Une femme travaille en moyenne deux heures de plus par jour que les hommes

Face à la pénurie de main-d’œuvre qui perdure dans le pays, le président sortant de l’Association of Mauritian Manufacturers (AMM), Julien Audibert, a fait un plaidoyer pour le « renforcement du réservoir de talents sur le long terme ».

Intervenant lors de la 29e assemblée générale de l’AMM, qui a vu l’élection de Lawrence Wong à la présidence, il a estimé essentiel que les entreprises manufacturières puissent « créer une main-d’œuvre dotée des compétences techniques et non techniques nécessaires pour reconquérir leur place de leader dans l’économie mauricienne et combler en même temps le déficit qui se creuse. »

Il a mis l’accent sur l’importance de la diversité et de l’inclusion, afin de réduire l’écart entre les hommes et les femmes dans le secteur manufacturier dans cette situation de crise. Il a réitéré l’importance d’un secteur manufacturier solide d’autant que Maurice est dépourvue de ressources naturelles et confrontée aux défis croissants du changement climatique.

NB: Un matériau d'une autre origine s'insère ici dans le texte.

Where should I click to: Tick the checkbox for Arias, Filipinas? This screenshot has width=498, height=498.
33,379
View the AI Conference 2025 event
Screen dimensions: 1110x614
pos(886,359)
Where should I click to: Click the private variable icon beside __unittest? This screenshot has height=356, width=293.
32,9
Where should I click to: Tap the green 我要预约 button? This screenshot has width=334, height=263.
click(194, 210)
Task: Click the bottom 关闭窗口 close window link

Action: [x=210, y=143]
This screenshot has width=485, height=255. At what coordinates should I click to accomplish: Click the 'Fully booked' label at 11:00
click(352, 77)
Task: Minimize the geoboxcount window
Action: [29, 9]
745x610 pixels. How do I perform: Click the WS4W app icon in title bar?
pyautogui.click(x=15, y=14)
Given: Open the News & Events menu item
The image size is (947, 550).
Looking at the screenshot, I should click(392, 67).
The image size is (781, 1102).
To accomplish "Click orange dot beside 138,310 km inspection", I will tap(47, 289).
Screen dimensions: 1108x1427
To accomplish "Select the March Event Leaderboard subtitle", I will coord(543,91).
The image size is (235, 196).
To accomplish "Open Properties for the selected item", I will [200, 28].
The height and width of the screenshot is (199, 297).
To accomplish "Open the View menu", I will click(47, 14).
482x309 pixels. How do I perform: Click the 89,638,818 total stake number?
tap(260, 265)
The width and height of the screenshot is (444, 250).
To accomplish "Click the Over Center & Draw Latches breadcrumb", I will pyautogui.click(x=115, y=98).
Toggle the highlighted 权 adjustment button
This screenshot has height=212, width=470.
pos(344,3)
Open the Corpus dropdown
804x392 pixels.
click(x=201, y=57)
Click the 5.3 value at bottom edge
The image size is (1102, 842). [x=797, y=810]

Julien Audibert a sollicité l’aide des autorités pour réaffirmer l’importance de l’emploi dans l’industrie locale : « Mobilisons-nous pour promouvoir les métiers du secteur manufacturier. Cette crise nationale de l’emploi nous affecte tous, et il est évident que ces enjeux ne peuvent être abordés de manière isolée. Pour une île comme la nôtre, souvent marginalisée par sa petite taille et son éloignement des grands centres économiques, un secteur manufacturier solide est d’autant plus crucial », déclare-t-il.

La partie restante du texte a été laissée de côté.